4.       Meluangkan waktu untuk anak

                Sesibu-sibuknya orangtua, sehingga dipadati dengan berbagai aktifitas atau pekerjaan bukan berarti pekerjaan tersebut adalah yang terpenting. Yang terpenting bagi orangtua tetaplah si buah hati.beraktivitas bersama buah hati sangatlah menyenangkan dan mampu mempererat hubungan orangtua dengan sang anak.  Jadi apa salahnya jika seorang ayah/ibu meluangkan waktu untuk menghibur anaknya dengan cara melakukan berbagai hal-hal yang mereka sukai? seperti : bermain bola, bermain di taman,memasak dan makan bersama, karaokean dirumah,dan lain sebagainya.  Selain bermain, orangtua juga dapat meluangkan waktu untuk mendengarkan dan memberi solusi terbaik dari keluh-kesah yang disampaikan oleh si buah hati. Hingga pada akhirnya mereka akan membuka dirinya untuk berkomunikasi, untuk saling  menghibur dan merasa dihibur, untuk melupakan perasaan-perasaan atau pikiran-pikiran negative anak.

C.      PERILAKU ANAK SEBAGAI KORBAN PERCERAIAN

                Tidak hanya menjadi kurang pergaulan, anak korban perceraian akan mengalami penurunan nilai akademik, penurunan prestasi baik di sekolah maupun di luar sekolah, berusaha namun dalam kegelisahan, kesepian, ketidakpercayaan diri, dan kesedihan yang berlarut-larut.
                Seorang anak yang sebelum menjadi korban perceraian lebih nyaman dan tentram jika berada di rumah, apalagi dikelilingi oleh keluarga yang lengkap. Namun, semua kenyamanan itu tidak didapat lagi setelah sering terjadinya cek-cok antara orangtua,menjelang dan paska perceraian. Sebuah rumah yang seharuskan dijadikan sebagai  tempat belajar, beradaptasi, sosialisasi, serta bermain tidaklah efektif lagi jika bagaikan kapal yang hancur dihantam angin badai yang begitu dasyat di tengah lautan. Apalagi untuk belajar, untuk bermain saja sangatlah tidak menyenangkan. Hanya akan menambah duka.
                Mereka akan merasa lebih nyaman bermain diluar rumah, nongkrong bersama teman-temannya, menghabiskan waktu untuk hal-hal yang tidak bermanfa’at, bahkan pada anak remaja yang emosinya terbilang sangat labil jika tidak lagi diperhatikan maka akan nekad bertindak menyimpang seperti : berkelahi, merokok, minum-minuman keras, mengkonsumsi obat-obatan terlarang, serta mulai mencoba-coba seks bebas.
                Tidak semua anak korban percerain terjerumus dalam pergaulan bebas. Sebenarnya ada anak-anak yang tetap mendekatkan diri kepada ALLAH SWT, sadar akan resiko jika bertindak menyimpang, sabar, tegar, berusaha tuk selalu kuat, semangat, tidak putus asa untuk tetap mencapai masa depan yang cerah, walaupun pada kenyataannya keluarga mereka terpecah belah dan terkadang  walaupun status orangtuanya sudah bercerai  tetapi masih tetap saja bertengkar,saling benci dan menyalahkan. Mereka bisa melakukan hal itu karna mereka tidak memendam rasa benci dan tetap menyayangi orangtuanya.  Anak-anak seperti itulah yang patut dicontoh dan dijadikan sebagai teladan dalam masyarakat.

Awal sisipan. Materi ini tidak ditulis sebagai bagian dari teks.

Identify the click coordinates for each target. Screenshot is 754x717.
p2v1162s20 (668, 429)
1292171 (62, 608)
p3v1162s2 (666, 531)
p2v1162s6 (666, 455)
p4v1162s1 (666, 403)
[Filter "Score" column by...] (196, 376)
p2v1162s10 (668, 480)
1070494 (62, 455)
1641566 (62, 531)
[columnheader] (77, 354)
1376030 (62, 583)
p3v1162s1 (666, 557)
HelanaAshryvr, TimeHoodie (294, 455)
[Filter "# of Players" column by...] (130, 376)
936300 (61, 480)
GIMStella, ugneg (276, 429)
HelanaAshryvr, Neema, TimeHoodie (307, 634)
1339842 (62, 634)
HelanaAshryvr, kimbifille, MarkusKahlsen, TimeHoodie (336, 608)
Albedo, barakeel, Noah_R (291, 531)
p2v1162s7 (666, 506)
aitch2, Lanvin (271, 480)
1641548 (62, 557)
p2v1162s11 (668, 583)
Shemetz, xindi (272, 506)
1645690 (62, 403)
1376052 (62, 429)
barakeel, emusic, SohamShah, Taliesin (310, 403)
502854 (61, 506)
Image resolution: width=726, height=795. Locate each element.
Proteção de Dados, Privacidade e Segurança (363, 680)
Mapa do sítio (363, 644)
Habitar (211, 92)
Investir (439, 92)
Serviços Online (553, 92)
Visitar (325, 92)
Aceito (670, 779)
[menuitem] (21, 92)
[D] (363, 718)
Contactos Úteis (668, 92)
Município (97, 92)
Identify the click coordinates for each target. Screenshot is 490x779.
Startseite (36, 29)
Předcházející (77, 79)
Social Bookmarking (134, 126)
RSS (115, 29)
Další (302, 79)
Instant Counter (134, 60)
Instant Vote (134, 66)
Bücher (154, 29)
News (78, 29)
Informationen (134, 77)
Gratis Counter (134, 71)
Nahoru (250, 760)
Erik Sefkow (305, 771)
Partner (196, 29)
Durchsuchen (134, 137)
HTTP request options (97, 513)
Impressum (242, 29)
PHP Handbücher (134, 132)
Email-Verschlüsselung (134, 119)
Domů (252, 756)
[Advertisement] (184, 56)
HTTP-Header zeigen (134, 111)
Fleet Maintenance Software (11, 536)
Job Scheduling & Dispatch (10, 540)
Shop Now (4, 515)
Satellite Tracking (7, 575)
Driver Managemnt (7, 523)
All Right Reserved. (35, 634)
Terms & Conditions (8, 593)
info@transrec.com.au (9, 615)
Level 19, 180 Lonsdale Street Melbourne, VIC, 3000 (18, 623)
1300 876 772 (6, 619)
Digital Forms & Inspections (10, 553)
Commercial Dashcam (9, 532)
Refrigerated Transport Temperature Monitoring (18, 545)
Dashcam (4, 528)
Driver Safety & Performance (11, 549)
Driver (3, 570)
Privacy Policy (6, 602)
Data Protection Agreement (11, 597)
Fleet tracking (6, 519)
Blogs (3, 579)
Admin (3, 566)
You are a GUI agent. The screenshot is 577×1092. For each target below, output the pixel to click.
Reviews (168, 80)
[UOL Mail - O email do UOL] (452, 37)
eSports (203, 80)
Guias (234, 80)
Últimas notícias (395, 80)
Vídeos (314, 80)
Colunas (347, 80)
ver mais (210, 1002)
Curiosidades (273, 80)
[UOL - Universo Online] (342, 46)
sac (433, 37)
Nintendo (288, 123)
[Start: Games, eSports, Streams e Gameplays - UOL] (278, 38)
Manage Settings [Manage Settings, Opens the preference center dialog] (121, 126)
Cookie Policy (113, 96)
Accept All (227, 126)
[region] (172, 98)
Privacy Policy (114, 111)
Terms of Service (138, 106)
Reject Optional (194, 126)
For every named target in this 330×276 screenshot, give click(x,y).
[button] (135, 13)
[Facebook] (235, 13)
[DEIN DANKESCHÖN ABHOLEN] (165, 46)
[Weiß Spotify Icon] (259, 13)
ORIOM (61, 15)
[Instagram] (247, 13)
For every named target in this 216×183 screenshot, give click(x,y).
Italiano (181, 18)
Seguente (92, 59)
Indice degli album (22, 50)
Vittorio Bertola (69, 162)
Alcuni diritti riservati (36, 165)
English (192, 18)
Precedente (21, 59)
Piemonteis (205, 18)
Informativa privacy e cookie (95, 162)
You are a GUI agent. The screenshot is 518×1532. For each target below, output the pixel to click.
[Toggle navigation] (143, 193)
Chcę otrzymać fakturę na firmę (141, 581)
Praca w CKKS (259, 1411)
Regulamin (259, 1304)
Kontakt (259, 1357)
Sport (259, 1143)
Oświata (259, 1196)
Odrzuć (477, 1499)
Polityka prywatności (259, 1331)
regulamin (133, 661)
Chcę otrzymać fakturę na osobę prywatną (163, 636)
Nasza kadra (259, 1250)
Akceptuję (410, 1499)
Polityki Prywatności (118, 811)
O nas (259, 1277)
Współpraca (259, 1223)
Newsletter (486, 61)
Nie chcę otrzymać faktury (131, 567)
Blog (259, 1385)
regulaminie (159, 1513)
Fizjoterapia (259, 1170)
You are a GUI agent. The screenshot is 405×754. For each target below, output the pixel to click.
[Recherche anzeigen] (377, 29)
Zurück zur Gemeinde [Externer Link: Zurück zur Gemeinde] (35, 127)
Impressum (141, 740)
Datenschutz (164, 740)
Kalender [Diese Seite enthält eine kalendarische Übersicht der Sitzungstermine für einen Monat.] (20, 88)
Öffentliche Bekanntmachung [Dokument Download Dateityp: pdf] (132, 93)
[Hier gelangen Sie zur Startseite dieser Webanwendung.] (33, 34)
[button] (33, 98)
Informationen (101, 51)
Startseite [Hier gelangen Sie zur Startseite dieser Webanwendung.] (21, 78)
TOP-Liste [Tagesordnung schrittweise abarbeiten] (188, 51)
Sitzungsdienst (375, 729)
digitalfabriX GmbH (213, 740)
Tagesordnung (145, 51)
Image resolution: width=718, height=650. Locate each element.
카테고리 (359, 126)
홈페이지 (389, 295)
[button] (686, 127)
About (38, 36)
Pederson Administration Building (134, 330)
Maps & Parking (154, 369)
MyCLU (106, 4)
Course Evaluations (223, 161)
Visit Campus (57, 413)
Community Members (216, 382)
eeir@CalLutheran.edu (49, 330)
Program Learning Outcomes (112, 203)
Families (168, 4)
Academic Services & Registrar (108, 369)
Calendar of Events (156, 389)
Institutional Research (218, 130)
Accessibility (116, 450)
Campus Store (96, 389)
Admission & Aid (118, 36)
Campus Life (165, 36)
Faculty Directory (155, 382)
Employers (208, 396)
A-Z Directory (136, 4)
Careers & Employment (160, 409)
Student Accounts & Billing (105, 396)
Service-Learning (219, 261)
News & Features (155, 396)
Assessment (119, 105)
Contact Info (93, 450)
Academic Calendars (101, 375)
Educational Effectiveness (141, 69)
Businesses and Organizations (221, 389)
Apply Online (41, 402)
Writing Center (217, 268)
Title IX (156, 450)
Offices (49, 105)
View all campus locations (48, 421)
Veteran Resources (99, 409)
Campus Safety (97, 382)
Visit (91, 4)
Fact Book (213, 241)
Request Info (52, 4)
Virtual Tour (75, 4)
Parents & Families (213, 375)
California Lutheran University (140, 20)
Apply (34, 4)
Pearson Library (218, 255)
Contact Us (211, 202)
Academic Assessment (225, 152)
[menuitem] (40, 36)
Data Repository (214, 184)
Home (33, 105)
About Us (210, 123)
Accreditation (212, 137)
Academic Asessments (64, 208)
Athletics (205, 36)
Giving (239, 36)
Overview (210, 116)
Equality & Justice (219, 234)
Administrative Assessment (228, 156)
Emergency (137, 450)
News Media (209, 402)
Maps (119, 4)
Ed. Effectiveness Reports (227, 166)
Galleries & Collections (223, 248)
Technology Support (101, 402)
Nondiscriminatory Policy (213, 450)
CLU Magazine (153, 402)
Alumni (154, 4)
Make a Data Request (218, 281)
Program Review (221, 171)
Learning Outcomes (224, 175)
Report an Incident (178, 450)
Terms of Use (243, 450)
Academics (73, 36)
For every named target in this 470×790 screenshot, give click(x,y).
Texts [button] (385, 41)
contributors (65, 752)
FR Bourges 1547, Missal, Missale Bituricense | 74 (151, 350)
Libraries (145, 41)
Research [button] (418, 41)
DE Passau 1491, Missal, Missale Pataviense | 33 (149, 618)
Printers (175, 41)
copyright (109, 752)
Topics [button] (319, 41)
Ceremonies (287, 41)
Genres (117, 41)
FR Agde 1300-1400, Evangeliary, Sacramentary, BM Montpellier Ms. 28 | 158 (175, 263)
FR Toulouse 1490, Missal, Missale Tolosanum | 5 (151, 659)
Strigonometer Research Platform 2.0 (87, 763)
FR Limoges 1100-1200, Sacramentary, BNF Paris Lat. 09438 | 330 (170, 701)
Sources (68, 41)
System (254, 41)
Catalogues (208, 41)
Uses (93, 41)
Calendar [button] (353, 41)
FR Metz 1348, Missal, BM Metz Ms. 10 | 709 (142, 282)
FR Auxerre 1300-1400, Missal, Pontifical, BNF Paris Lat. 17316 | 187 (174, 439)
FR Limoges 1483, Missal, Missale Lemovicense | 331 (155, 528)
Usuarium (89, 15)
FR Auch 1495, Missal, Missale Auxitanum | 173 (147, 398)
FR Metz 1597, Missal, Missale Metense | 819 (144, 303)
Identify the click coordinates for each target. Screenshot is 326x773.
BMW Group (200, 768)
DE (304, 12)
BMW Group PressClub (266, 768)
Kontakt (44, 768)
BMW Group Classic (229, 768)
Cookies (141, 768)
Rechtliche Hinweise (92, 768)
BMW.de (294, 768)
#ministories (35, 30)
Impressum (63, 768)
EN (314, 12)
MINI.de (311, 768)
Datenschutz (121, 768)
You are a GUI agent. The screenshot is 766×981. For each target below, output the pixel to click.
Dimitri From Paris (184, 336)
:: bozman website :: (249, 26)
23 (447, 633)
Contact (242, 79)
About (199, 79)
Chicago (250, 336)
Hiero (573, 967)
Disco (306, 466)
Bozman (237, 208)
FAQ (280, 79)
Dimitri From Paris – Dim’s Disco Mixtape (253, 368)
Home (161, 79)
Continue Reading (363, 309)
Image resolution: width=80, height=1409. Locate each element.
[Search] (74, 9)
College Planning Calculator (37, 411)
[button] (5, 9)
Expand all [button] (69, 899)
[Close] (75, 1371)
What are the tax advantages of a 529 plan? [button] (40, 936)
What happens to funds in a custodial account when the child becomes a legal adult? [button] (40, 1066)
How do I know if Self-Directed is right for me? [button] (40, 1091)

D.      FAKTOR PENYEBAB TERJADINYA PERCERAIAN

                Terdapat banyak penyebab perceraian yang telah tampak dari kasus-kasus yang sering terjadi di Indonesia, diantaranya adalah :

a)      Kurangnya berkomunikasi
                Dalam rumah tangga, komunikasi sangat penting dan sangat dibutuhkan antara suami-istri. Sekecil apapun itu masalah harus memberitahu satu sama lain. Jika tidak, akan memicu terjadinya perceraian. karena dengan berkomunikasi membuat rasa saling percaya, saling mengerti, tidak ada kebohongan, dan tidak ada hal yang disembunyikan. Namun sebaliknya jika dalam rumah tangga gagal berkomunikasi, maka akan sering terjadi pertengkaran karena tidak saling percaya, tidak saling mengerti, banyaknya rahasia yang disembunyikan satu sama lain. Hal ini akan beruung pada perceraian jika kedua pihak kurang atau gagal berkomunikasi.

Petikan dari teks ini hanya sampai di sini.